4. Where people buy bonds also has a lot to do with the relative strength of economies. The U.S. is stronger than any other country in the world especially to China who is the primary borrower. They have nowhere else to invest.

This whole issue about the debt ceiling is completely dumb. Do we need to stop spending recklessly, absolutely. Do we need to not pay our bills to do so, No.

Its more panic politics, and you’re one of the people who fall into the trap continuously. Stop listening at the radio and TV so much. The real data is out there, and its saying that our debt right now is really much ado about nothing.

CJ

July 12th, 2011
2:06 pm

Kyle,

I stand corrected.

Not raising the debt ceiling is choice not pay social security checks, Medicare bills, our troops, air traffic controllers, homeland security personnel, federal judges and staff, CDC epidemiologists, SEC auditors, FDA scientists, and/or many others or default on our debt or a combination of these bad options. The result is the same: economic calamity.

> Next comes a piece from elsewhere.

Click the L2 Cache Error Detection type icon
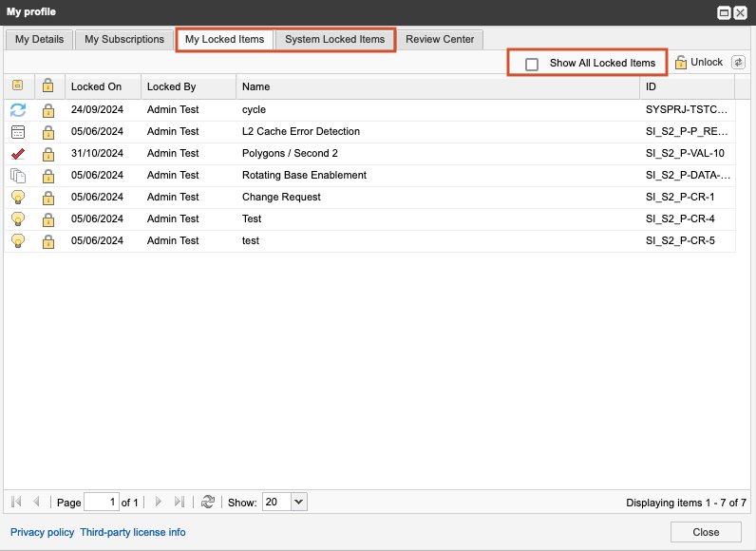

We agree that there would be a price to pay.

pj

July 12th, 2011
2:07 pm

Kyle – didn’t one of your previous columns on deficit reduction support a similar 3:1 ratio between spending cuts and revenue increases?

Linda

July 12th, 2011
2:08 pm

what@1:51, I have a different definition of insolvency that most people. My parents never paid a dime of interest & believed interest was income rather than an expense. The only interest I have ever paid was on two houses.

Bart Abel

July 12th, 2011
2:15 pm

what?? at 1:52,

Great point! When adding my mortgage to my car loan, my personal debt is 155 percent of my annual income…relatively low compared to many others. Yet, somehow, I’m not insolvent. In fact, I’m doing pretty good.

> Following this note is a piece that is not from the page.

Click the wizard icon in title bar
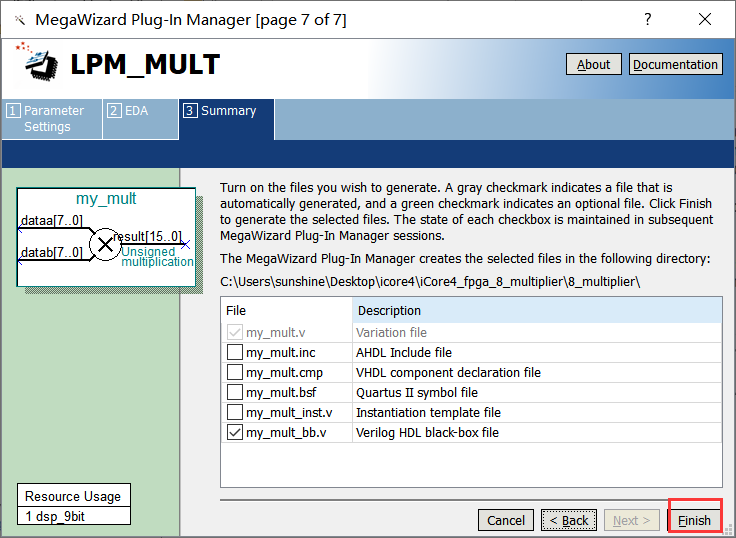Viewport: 736px width, 538px height. coord(18,19)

When people say that we should run our government like we run our households and businesses, they should remember that households and businesses borrow money to invest in their futures.

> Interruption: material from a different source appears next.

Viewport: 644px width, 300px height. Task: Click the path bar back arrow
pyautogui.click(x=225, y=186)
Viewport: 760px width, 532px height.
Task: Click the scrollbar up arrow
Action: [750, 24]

The government has had far larger amounts of debt in the past, measured as a portion of the size of the economy, and we were able to reduce the deficits, in part, by helping to grow the private sector with the investments that it made.

The government isn’t insolvent. I to am concerned about the size of our current deficits. Very concerned. But cutting spending and raising taxes aren’t the only options. Government can invest in the economy in such a way that the economy grows faster than the debt…as it has in the past. It’s all relative.

Filter

July 12th, 2011
2:19 pm

ummmmmm….Linda….definitions are definitions. They are what they are and aren’t subject to the whims of the person using them.

Opinions, well now that’s another issue entirely. But then again I don’t agree with everything you say so what can I possibly know.

Jimmy62

July 12th, 2011
2:20 pm

Raising taxes will not solve the problem. Unless we raise taxes on poor people (the ones who often don’t actually pay income taxes). If we take every dollar from every rich person in the US, we will still be left with a huge debt.

Revenue is not the problem and never has been. Spending is. Spending growth (i.e. the growth of government, which also means more control over our lives and less freedom) has far outstripped population growth+inflation. Please explain how that’s a revenue problem? That’s like me having a $40k/year job and buying a $4 million mansion, and saying my problem isn’t that I spent too much, it’s that I don’t make enough money! It’s a great way to end up homeless as an individual, or broke as a country. You gotta sell that house and live within your means, because it’s unrealistic to think you can immediately raise your income enough to pay for that mansion.